La Motivazione della Corte
Il ricorso era articolato in un unico motivo, con cui si deduceva la violazione dell’art. 606, comma 1, lett. b) ed e), cod. proc. pen. in relazione all’art. 12-sexies del d.l. n. 306/1991, per erronea applicazione della legge penale e vizio di motivazione. Si censurava, in particolare, la mancata considerazione delle dichiarazioni della terza interessata e si sosteneva la dimostrazione documentale della confluenza della somma sul libretto postale.
Nelle more del giudizio di legittimità è sopravvenuto un fatto decisivo: la Corte di appello di Catanzaro, con ordinanza del 24.01.2025, ha disposto la restituzione della somma. Il difensore della ricorrente ha quindi depositato memoria dichiarando di rinunciare al ricorso proprio in conseguenza di tale restituzione.

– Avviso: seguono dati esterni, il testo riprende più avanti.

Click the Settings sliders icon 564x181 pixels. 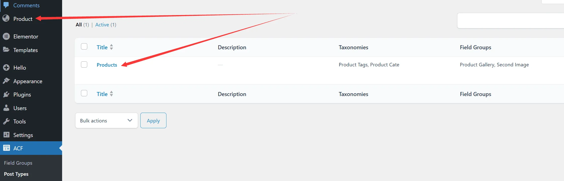[x=6, y=135]
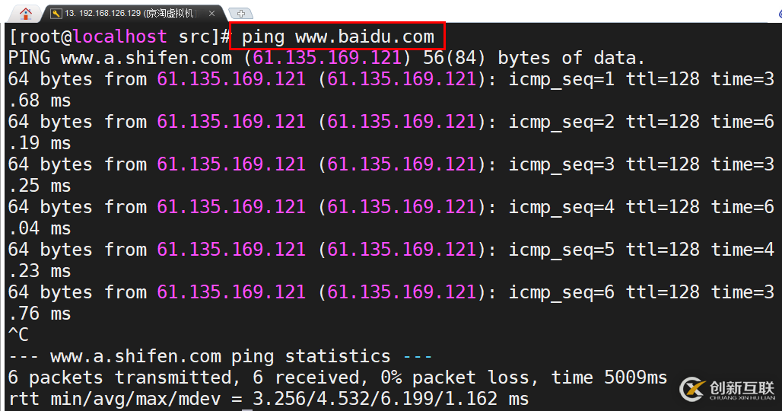Screen dimensions: 782x411
Task: Click the 0% packet loss text
Action: [x=459, y=378]
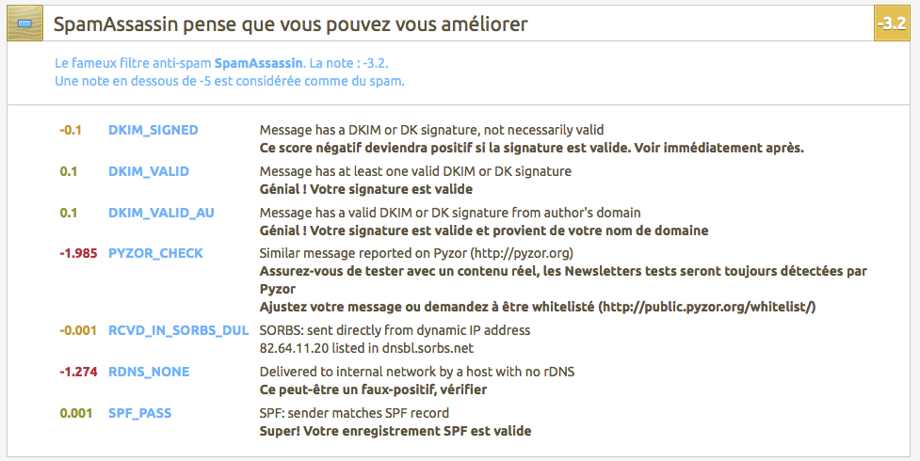Image resolution: width=920 pixels, height=461 pixels.
Task: Click the RCVD_IN_SORBS_DUL rule name
Action: coord(179,330)
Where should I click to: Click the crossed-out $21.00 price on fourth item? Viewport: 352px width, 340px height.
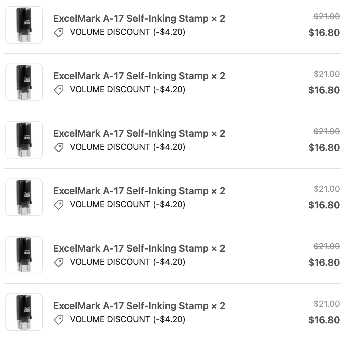point(326,189)
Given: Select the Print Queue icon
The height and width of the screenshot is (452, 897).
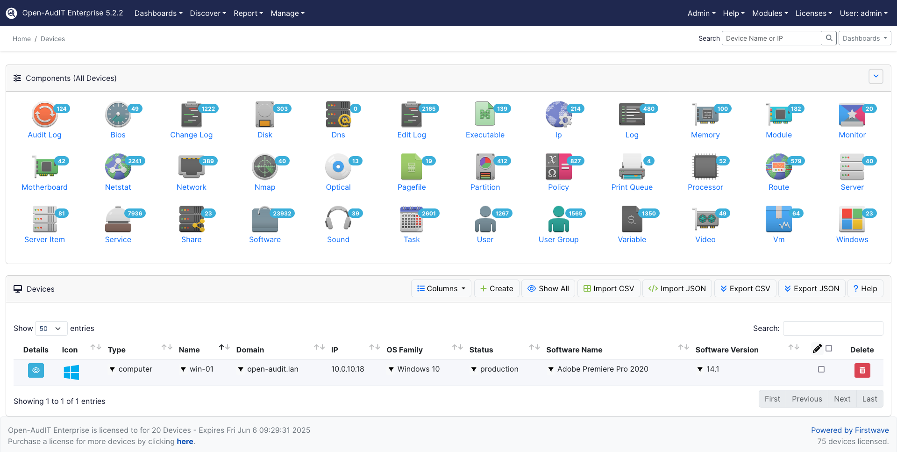Looking at the screenshot, I should (632, 167).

La Corte prende atto della dichiarazione di rinuncia e ne trae la conseguenza processuale: il ricorso va dichiarato inammissibile ai sensi dell’art. 591, comma 1, lett. d), cod. proc. pen. La norma sanziona, appunto, la rinuncia al ricorso come causa di inammissibilità.
Il passaggio di maggiore interesse è quello relativo alle spese. La Corte esclude che si debba provvedere ai sensi dell’art. 616 cod. proc. pen., perché la rinuncia è stata determinata dalla sopravvenuta carenza di interesse: la restituzione della somma ha eliminato la materia del contendere e ha reso non più attuale l’interesse della ricorrente all’esame del motivo.
La decisione, dunque, non affronta il merito della questione sulla riconducibilità della somma all’indennizzo, ma si limita a registrare il venir meno dell’interesse e a trarne le conseguenze sul piano dell’ammissibilità e delle spese. Il ricorso è dichiarato inammissibile.